Further, 520 kg / h of the orbital gas is treated and processed according to Example 1, of which 496.2 kg / h are returned to the orbital gas and 23.8 kg / h of liquid fractions containing 21.7 kg after treatment. of ethylene and butene are treated together with the alcoholic condensate according to Example 1.

The amount of off-gases is then: high-pressure off-gas 46 kg / h low-pressure off-gas 56.2 kg / h

The amount of ethylene input therefore decreases by 173.8 kg / h while maintaining the butene concentration.
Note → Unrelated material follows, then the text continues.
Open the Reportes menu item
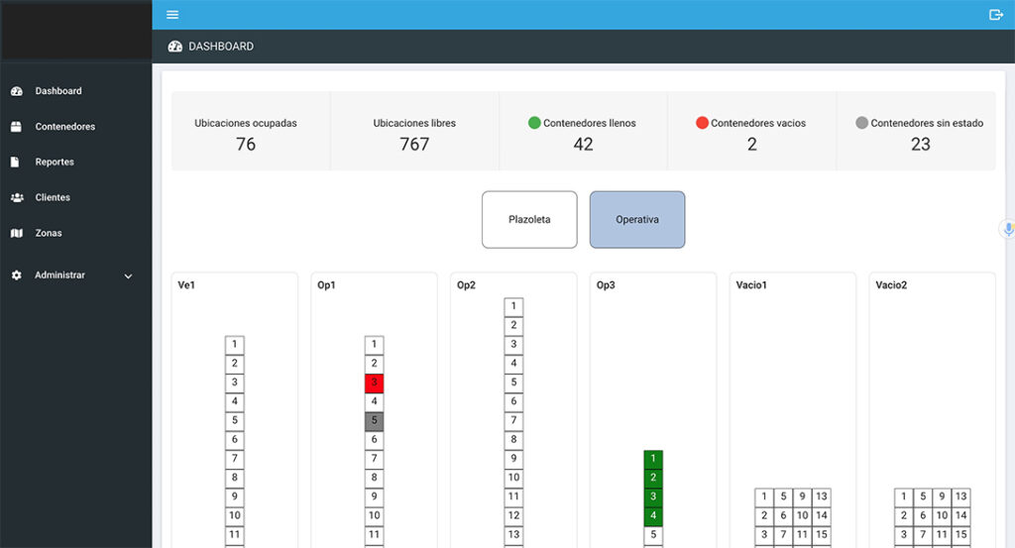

The concentration of inert, which is predominantly ethane, increases with an average concentration of impurities in ethylene of 600 ppm by weight. to 1.4 wt. at a concentration of 1100 ppm by weight. on

2.2 wt.%, Which is not adversely affected by the ethanol synthesis.

Example 4

In the production of synthetic ethanol, with the formation of 138 kg / h of low pressure and high pressure off-gases, the return gas is removed from the spirits condensate as shown in Example 2 in an amount of 103.5 kg / h.

Further, from the orbital gas of the industry and according to Example 1, a quantity of 1000 kg / h of orbital gas is treated and processed.

958.2 kg / h of treated orbital gas is obtained

41.8 kg / h liquid fractions except washing liquid

The liquid fractions are treated with alcoholic condensate and the liberated ethylene and butene are utilized by low-pressure off-gas.

Number of outgoing offgases:

295 017 high-pressure off-gas low-pressure off-gas kg / h 67,9 kg / h

Ethylene consumption is thus reduced by 162.1 kg / h. Furthermore, the butene concentration in the orbital ethylene at the outlet of the direct hydration line before enrichment with pure ethylene is reduced from 3.3 wt% to 2.6 wt%.

Claims (1)

Process for the production of synthetic ethanol by direct hydration of ethylene with the total formation of off-gases containing 90 to 99 wt. of ethylene less than 100 kg per tonne of ethanol produced _f, characterized in that / from the circulating ethylene, a sector stream which is washed with a mixture of ethanol and water is expanded to a pressure of 0.5 to 3 MPa with a temperature drop of 0 to -40 ° C followed by separation of the condensed fractions and returned to the circulating ethylene and / or the pressure of the liquid product portion is reduced to 0.5 to 3 MPa and the liberated ethylene-containing gas is added to the circulating ethylene and used in ethanol production.